In The Ghost Soldiers, war tries, but can’t but provide what, say, professional sports provide: battle lines. Meaning, clearly defined. A war vet in the supermarket is interrupted by a woman who claims he “saved her village.” He’s hard pressed to see it that way, or to see it at all, but she insists:

                                                     …“No, that’s not true. You
 were so brave and courageous,” she said. “That was a long time
 ago. I have forgotten many of the details,” I said, and tried to
 push past her.

Perhaps he’s right; the next person he bumps into says, “I ought to break your neck / right here in front of everybody, you low-down, vicious killer.” Rightness then amid nothingness and confusion has to do with perspective, and little else.

This tension is also implicit with Tate’s forward-minded formal considerations. Each poem is indented, and has the look and feel of a prose poem, but is in fact broken into lines. There a slow swell at work; while individual poems maintain singular line-lengths, line-lengths from poem to poem swell gracefully, and tend to get longer as the book proceeds (as they did in Return to the City…). Here we have the ebb and flow of tension, tension too shy and fearful to step out of line and become rage. They are poems of strong and secretive rhythm, poems as hidden and fearful as Tate’s narrators. Lines disguise themselves; they break at odd moments, the result of a mysterious compliance to order. Tate is the only poet of his stature that insists upon yet conceals invention in this way.

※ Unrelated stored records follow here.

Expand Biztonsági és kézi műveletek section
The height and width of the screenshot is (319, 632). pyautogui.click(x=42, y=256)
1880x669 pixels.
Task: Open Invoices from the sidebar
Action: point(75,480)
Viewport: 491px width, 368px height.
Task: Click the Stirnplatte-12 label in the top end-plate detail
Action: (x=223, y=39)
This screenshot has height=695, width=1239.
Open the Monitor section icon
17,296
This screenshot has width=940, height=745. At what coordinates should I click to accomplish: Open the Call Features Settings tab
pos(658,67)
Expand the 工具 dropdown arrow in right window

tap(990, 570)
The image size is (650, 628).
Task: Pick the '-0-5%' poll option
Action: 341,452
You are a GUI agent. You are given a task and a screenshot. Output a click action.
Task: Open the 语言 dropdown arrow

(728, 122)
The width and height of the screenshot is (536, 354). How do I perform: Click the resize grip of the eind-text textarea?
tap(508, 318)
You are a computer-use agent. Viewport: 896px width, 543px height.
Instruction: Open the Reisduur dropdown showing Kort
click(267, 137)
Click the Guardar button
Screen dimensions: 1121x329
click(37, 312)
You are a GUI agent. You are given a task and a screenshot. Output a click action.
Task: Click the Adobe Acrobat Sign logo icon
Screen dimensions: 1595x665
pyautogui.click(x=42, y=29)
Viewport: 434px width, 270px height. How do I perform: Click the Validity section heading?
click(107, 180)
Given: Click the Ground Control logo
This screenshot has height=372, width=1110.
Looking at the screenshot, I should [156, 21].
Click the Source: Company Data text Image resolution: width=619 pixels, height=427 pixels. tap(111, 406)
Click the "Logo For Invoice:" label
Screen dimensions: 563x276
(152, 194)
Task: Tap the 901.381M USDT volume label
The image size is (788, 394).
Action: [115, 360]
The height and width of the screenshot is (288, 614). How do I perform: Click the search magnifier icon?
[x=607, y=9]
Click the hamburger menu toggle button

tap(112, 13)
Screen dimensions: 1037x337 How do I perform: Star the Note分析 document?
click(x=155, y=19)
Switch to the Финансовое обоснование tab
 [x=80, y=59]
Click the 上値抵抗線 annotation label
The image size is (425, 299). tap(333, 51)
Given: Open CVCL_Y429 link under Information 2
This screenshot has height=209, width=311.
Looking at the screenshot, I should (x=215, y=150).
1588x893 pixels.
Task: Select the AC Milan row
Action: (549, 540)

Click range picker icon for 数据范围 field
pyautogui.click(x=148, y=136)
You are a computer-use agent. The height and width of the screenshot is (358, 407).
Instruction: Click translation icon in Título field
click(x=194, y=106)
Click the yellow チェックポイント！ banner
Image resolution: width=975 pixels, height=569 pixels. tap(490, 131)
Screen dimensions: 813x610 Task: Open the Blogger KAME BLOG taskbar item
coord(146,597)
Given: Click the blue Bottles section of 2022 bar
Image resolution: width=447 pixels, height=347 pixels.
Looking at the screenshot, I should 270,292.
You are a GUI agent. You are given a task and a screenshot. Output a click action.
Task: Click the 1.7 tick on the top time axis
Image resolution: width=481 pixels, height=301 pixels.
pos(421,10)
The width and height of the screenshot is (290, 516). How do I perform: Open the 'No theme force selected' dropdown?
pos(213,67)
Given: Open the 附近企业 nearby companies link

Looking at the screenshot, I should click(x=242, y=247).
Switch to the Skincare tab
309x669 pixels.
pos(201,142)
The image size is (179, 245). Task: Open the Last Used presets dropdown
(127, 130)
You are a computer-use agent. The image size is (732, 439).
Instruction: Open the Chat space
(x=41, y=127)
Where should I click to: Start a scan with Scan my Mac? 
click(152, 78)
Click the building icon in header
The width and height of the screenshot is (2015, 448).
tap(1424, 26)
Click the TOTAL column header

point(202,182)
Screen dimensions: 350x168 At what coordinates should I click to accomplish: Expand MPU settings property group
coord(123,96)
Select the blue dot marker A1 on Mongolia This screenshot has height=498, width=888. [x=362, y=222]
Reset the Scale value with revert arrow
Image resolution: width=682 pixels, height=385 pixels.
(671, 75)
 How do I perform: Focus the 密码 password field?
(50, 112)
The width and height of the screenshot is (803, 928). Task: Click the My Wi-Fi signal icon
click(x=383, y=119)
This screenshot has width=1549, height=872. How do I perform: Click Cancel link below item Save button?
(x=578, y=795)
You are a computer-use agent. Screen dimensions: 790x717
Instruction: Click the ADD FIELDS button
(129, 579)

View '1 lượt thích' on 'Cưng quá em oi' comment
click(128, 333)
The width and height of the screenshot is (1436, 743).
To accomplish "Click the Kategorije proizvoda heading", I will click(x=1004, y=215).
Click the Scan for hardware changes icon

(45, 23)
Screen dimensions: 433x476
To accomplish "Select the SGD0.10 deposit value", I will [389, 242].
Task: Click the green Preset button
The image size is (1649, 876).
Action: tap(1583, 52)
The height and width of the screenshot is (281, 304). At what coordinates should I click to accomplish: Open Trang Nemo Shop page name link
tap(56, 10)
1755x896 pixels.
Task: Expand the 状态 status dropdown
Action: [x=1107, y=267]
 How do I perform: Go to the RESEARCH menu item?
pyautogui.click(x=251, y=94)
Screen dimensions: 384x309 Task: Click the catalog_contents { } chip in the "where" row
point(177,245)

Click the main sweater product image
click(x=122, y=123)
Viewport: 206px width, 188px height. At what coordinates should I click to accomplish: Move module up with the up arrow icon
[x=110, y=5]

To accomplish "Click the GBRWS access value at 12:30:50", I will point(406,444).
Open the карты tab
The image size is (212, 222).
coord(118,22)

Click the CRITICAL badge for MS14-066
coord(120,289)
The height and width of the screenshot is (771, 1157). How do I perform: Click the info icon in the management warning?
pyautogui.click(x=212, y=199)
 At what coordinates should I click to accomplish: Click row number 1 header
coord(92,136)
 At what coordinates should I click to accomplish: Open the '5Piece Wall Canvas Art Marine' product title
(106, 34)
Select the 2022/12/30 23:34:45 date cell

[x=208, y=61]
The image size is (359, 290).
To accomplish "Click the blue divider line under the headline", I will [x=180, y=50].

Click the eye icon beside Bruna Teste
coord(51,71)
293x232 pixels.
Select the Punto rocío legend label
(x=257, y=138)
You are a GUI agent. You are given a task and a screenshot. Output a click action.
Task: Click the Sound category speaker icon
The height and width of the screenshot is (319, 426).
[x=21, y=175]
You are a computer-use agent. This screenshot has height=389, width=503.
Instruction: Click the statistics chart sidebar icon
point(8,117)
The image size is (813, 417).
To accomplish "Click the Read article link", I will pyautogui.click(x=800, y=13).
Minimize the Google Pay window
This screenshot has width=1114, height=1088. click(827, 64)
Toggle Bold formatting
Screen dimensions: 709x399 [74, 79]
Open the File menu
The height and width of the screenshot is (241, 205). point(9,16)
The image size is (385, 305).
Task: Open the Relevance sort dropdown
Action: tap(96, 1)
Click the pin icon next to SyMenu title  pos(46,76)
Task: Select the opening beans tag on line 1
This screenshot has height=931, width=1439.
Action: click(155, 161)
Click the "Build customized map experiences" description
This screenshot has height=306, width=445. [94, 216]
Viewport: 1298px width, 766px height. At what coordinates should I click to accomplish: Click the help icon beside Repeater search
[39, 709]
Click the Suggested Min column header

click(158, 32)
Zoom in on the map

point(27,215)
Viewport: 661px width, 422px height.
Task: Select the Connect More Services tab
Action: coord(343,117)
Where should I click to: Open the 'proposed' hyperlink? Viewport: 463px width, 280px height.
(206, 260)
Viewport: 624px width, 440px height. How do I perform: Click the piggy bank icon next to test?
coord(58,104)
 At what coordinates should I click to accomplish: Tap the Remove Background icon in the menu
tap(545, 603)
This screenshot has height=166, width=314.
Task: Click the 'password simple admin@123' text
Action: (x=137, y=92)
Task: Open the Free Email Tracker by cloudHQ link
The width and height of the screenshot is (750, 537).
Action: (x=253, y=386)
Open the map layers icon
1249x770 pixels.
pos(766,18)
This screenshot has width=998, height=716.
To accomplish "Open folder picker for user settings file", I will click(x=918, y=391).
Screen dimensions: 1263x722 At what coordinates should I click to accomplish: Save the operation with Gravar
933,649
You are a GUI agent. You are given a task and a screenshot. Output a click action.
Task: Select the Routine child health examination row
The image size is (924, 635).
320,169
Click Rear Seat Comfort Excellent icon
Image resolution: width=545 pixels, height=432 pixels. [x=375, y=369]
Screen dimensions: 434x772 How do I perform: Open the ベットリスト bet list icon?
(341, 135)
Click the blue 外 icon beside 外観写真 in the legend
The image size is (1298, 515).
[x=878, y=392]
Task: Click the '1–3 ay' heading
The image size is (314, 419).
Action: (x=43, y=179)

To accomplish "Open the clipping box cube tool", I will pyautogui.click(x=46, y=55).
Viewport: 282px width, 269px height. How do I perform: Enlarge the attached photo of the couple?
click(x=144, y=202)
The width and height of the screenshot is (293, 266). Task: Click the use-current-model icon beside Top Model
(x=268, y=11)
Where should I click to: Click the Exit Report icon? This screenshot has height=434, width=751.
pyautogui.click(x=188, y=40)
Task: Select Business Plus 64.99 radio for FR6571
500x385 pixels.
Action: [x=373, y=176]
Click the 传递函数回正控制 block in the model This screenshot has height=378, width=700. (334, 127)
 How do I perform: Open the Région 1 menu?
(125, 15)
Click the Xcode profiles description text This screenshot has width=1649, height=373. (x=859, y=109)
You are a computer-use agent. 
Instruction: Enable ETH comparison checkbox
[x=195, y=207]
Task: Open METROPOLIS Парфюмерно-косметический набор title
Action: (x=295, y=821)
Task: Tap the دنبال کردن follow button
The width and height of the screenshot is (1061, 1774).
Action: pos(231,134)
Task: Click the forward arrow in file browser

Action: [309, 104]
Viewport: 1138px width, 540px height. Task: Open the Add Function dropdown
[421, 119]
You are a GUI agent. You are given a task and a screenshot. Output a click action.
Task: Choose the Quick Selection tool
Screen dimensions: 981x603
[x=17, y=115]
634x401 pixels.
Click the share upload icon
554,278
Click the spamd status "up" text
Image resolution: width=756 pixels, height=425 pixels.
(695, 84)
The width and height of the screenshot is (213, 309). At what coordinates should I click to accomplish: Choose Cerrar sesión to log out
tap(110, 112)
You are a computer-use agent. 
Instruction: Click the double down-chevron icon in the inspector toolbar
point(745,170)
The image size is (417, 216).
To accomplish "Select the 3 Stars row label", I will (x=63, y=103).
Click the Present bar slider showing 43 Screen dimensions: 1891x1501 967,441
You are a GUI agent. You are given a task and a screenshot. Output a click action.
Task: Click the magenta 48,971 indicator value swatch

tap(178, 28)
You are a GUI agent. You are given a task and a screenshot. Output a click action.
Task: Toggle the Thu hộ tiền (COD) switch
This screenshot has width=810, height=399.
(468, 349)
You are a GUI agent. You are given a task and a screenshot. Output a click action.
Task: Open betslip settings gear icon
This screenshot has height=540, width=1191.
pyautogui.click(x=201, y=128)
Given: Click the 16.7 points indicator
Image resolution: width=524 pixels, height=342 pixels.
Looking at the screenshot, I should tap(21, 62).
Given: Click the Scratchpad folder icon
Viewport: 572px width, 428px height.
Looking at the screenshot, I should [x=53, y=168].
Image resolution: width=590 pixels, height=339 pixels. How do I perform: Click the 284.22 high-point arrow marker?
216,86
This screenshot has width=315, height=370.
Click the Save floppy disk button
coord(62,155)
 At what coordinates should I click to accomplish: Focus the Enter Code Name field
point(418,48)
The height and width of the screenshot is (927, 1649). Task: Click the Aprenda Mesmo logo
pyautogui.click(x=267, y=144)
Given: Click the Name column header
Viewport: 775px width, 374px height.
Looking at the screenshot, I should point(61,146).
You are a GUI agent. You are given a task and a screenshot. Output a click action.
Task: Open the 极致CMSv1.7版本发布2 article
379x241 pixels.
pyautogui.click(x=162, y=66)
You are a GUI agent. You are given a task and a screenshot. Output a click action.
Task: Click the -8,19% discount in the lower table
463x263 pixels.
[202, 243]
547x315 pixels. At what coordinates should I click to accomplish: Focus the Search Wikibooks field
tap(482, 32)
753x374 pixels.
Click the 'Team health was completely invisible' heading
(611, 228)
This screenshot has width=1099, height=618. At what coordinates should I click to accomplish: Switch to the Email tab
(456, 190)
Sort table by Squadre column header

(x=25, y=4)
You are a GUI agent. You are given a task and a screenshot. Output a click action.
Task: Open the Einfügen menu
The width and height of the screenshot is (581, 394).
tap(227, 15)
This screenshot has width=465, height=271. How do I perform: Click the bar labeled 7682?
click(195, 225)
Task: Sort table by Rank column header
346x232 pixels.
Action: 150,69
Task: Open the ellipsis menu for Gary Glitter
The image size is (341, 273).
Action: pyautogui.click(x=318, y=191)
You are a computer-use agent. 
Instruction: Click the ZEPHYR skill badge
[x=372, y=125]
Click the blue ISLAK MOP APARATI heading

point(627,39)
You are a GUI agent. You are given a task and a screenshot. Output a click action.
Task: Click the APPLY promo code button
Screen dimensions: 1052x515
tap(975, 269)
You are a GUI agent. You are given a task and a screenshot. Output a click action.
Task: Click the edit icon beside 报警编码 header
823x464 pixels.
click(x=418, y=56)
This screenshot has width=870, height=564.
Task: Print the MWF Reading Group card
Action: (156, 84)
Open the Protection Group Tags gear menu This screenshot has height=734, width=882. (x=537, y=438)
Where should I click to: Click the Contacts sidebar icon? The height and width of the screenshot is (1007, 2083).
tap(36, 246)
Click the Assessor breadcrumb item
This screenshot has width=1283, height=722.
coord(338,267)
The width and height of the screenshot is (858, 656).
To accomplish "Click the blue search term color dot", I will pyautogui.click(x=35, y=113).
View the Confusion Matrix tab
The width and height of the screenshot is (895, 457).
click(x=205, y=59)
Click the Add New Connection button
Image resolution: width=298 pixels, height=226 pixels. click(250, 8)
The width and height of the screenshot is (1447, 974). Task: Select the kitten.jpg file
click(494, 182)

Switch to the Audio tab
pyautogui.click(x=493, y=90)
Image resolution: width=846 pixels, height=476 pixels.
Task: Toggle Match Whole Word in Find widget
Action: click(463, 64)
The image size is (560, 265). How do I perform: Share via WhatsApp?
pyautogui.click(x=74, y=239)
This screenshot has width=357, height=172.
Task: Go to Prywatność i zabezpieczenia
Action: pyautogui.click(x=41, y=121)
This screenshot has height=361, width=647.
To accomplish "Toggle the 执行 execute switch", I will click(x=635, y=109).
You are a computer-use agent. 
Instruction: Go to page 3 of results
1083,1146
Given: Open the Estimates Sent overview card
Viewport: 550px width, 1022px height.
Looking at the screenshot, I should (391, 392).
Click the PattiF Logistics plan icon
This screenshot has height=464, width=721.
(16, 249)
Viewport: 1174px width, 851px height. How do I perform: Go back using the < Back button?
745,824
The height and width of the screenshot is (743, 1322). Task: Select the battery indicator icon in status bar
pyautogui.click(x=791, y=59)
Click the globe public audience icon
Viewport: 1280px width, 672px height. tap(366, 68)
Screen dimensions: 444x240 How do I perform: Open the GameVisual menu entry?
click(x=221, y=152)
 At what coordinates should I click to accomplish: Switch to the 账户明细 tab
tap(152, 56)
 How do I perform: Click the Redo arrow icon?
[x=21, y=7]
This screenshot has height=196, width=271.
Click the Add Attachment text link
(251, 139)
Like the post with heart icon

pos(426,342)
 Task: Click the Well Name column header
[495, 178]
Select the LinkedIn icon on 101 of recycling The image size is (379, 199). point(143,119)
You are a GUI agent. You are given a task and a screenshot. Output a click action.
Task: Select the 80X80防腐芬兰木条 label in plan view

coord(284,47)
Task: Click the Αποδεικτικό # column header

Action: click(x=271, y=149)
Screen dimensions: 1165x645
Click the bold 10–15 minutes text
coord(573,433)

I should note again that The Ghost Soldiers is not exempt for the meandering I mentioned in the beginning. Does Tate make it up at random as he goes along? Charles Simic seems to think so: “To write a poem out of nothing at all is Tate’s genius…just about anything can happen next in this kind of poetry.” Some poems become boring or inconsequential as they progress. In others, the poet too plainly writes himself out of the poem; in “Map of the Lost World,” for example, our narrator describes interesting objects that he finds while cleaning his house. He then sits down to think, and concludes by likening his contemplation to “pulling a yak over / a mountaintop, hauling water and rice to a dead wise man, / who knows nothing, says nothing.” Literally, the man is sitting on his couch. Early on, the poem is tastefully peppered with nostalgia. But Tate’s poems are so deeply metaphorical by themselves that when a narrator starts making his own yak and rice metaphors out of the blue, the results are uninteresting.
 
But the improvisational vibrations in these poems tend to arrive flush with their subject matter, as if they too are written purely from powerlessness and confusion, and stand as an experiment; the poet sits as scientist creating hypotheses, looking for something–and somehow maitains his charm throughout. What he finds is what Wallace Stevens found: imagination (incidentally, Stevens supplies the book’s epigraph: “The paratroopers fall and as they fall / They mow the lawn.”). He creates a world and controls it the best he can. Sometimes his findings are insignificant, but in more than a few cases, they are as palpable and meaningful as the sacs in your lungs, as whatever it was you dreamt last night. In the end, the ideal answer to Tate’s challenges is a form of personal responsibility: “What a desperate creature man is, or, no, / not man, I am.” Man, not men, woman, not women. Individuals may seem powerless, but the extent to which they can control their own actions is the extent to which they can control anything at all.